24 Nov 2020
Divine Chocolate: The sweet smell of sustainable success
Sophi Tranchell saw a lot in her 20 years as CEO of Divine Chocolate, but if there’s one thing she’s learned it’s that you can’t change the world alone. “There’s a limit to what you can do as an individual,” she says. “Obviously you only eat a little bit of chocolate, you only drink a little bit of coffee - but actually if you can get your friends and family and the people in your work place and the people schools and the people in your community to buy Fairtrade then together we can make a significant difference.”
That sense of community - the farmers who grow the cocoa, the factory workers who turn it into chocolate, and the consumers who enjoy it - is one of the reasons Divine Chocolate is the winner of Trader of the Year category of the 2020 International Fairtrade Awards.
“Actually we’re all very similar, we all have the same hopes and aspirations,” says Sophi, who left Divine earlier this year. “Cocoa farmers want to look after their children, they want to educate them properly, they want to make sure they’ve got enough food on the table, they want to see that they’ve got some prospects, that they’ll be able to have a decent living in the future and that they live in a thriving and nice community. Those are the things that we all hope for.”
From their offices in London, Divine sources Fairtrade certified organic cocoa from Ghana, Sierra Leone and São Tomé, as well as Fairtrade certified sugar from Malawi. The company is co-owned by the Kuapa Kokoo cooperative in Ghana, putting the farmers themselves at the heart of decision-making.
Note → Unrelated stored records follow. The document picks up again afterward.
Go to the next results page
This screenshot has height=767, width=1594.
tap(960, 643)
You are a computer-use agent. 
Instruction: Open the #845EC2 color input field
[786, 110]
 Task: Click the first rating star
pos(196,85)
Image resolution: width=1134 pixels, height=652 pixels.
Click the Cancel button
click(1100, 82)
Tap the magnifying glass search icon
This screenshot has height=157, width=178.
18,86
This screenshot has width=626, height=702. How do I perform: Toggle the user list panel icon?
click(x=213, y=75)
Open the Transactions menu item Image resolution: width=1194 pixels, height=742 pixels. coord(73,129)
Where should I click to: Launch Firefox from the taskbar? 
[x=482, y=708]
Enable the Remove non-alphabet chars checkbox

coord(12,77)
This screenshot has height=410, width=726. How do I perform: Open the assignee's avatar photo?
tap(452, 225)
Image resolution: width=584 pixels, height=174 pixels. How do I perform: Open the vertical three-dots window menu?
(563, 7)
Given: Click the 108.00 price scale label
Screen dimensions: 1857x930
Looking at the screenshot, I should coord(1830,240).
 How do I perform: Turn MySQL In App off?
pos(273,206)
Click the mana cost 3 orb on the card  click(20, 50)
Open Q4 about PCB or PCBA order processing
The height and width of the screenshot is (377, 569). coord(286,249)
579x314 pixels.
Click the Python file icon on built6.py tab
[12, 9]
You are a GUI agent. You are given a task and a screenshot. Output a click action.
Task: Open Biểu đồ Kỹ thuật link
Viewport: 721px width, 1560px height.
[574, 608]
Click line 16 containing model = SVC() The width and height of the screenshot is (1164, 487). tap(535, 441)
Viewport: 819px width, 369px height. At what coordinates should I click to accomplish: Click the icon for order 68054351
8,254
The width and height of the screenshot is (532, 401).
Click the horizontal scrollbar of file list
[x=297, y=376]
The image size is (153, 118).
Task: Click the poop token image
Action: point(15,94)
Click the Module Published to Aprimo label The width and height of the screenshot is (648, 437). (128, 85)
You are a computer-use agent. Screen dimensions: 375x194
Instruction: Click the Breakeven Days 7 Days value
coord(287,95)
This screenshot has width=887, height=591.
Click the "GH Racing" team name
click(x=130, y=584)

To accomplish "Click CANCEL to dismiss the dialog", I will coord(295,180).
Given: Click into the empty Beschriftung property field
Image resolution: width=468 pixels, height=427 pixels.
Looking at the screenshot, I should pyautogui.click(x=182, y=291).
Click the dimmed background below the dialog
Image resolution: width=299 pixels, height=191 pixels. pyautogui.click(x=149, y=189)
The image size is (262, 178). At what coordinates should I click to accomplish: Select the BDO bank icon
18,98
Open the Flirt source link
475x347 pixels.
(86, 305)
More recently, Divine Chocolate’s market has expanded beyond the UK to the US and other European countries.
“The farmers are at the heart of everything Divine’s done, and we’ve used chocolate as something that everybody loves to champion a different way of doing business,” says Sophi. “We particularly want to champion women farmers. More women than men eat chocolate and enjoy it, and we’ve r found that women speaking to women really understand each other.”
Giving women the chance to flourish is one of the reasons Divine stood out among the entries for Trader of the Year. “A 55 year old cocoa farmer called Comfort Kumeah from Ghana walked with us through the snow to Capitol Hill in Washington to help us launch the company in the US in 2007,” recalls Sophi. “She was on the front page of the Washington Times. That was a life-changing experience, and when she went back to her community she became a role model for her children and grandchildren. What an amazing story - to be launching the company that you own yourself as a cocoa farmer from Ghana.”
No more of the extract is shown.